Aim of the exercise: Copy out verbatim the part of the records that runs from the start through the line containing "tab-label: 图片 is", omitting the pictures.

Saved records
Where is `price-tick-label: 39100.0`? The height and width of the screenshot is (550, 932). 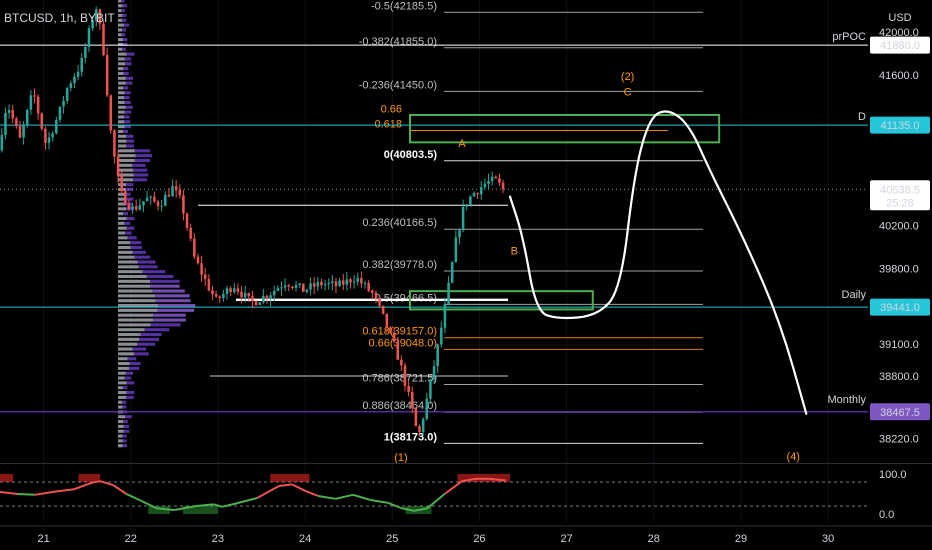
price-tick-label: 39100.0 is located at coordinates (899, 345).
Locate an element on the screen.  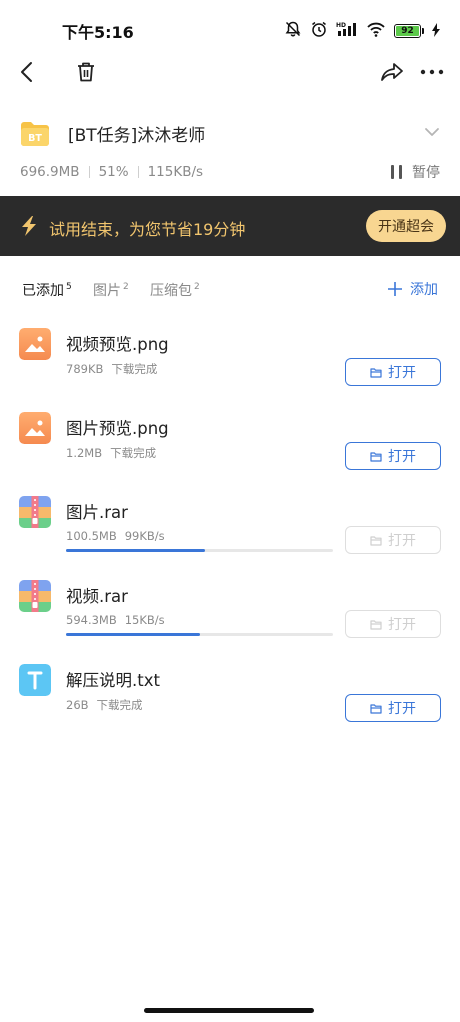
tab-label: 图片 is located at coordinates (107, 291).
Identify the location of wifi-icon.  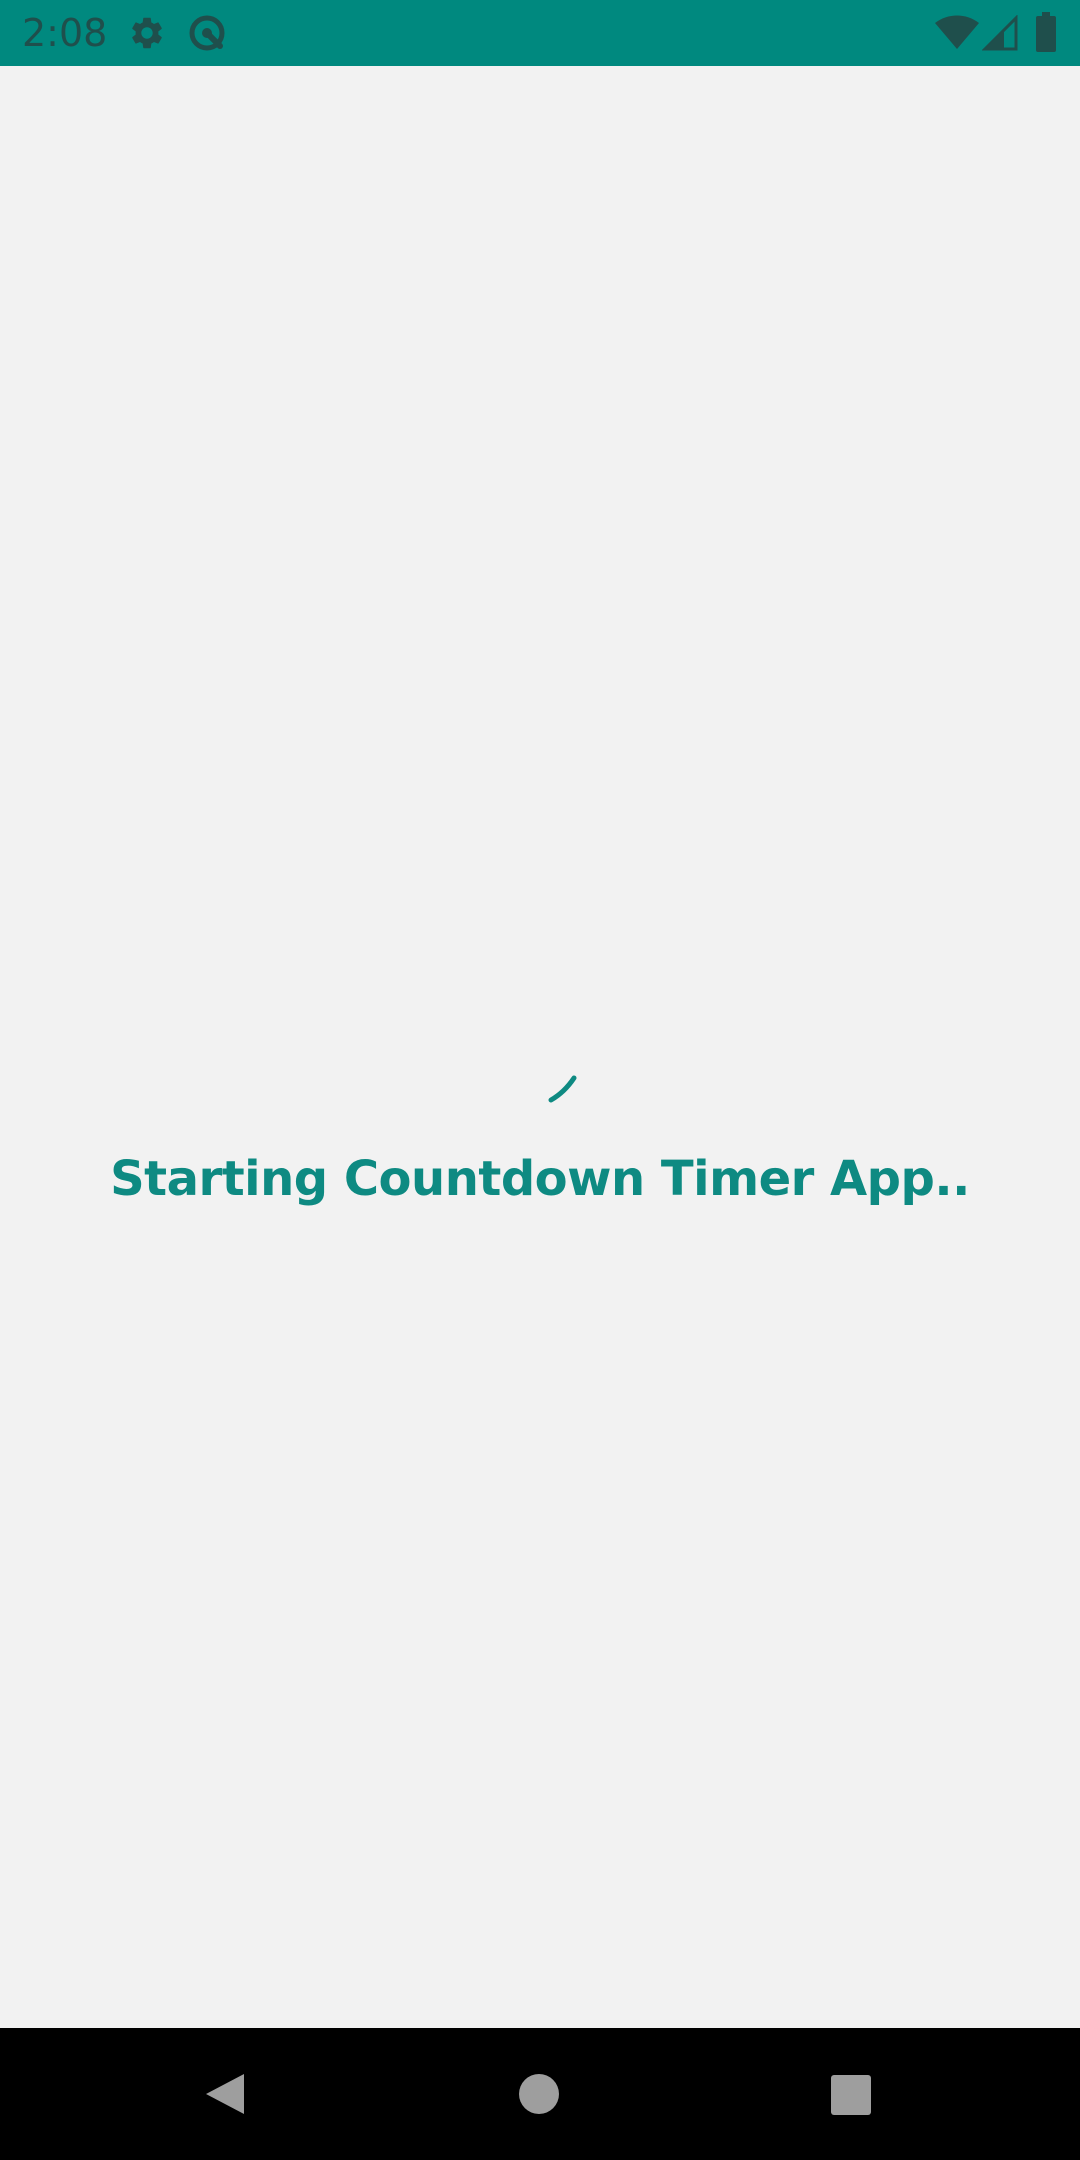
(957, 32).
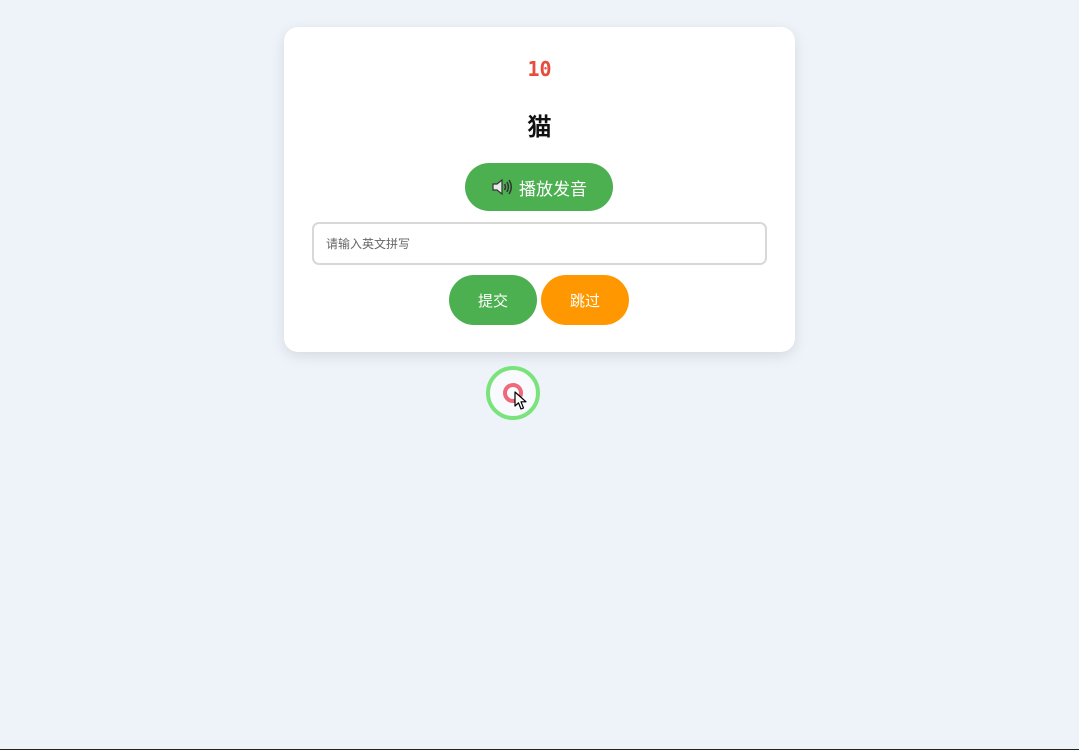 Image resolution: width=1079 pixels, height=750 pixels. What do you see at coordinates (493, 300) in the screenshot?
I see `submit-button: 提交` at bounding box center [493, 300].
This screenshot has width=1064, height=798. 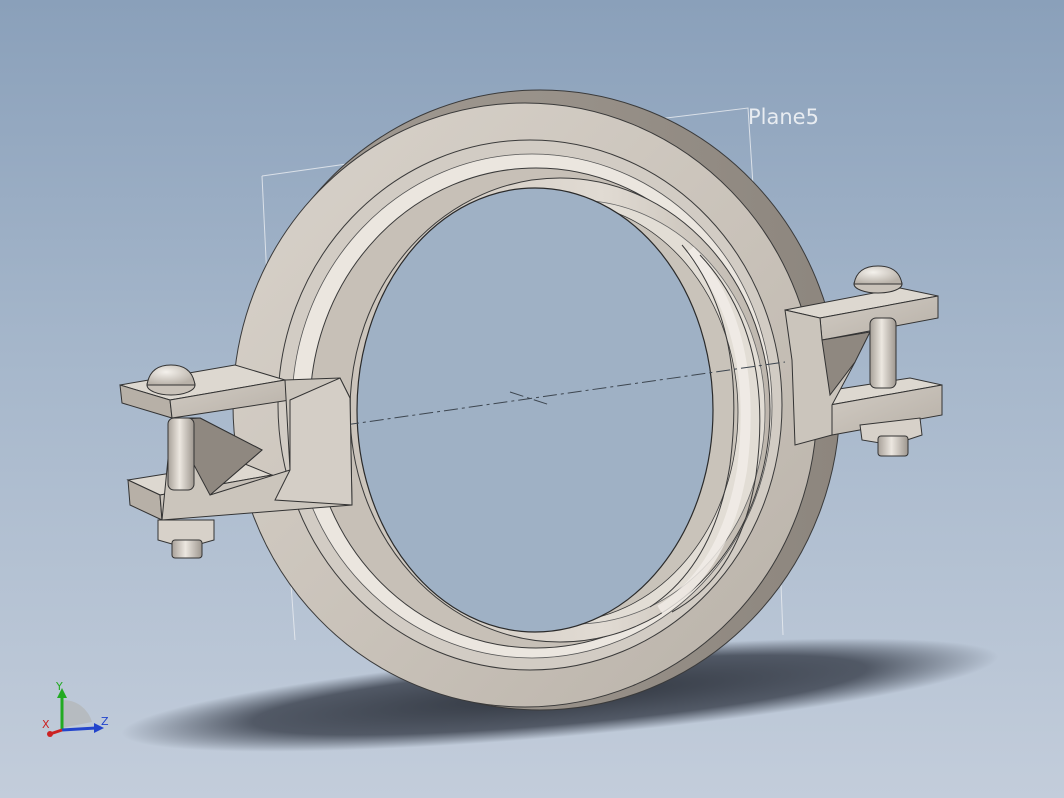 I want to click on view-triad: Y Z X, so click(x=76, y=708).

Written reply:
Where is `price-tick-label: 39100.0`? The height and width of the screenshot is (550, 932). 
price-tick-label: 39100.0 is located at coordinates (899, 345).
Locate an element on the screen.  
tab-label: 图片 is located at coordinates (107, 291).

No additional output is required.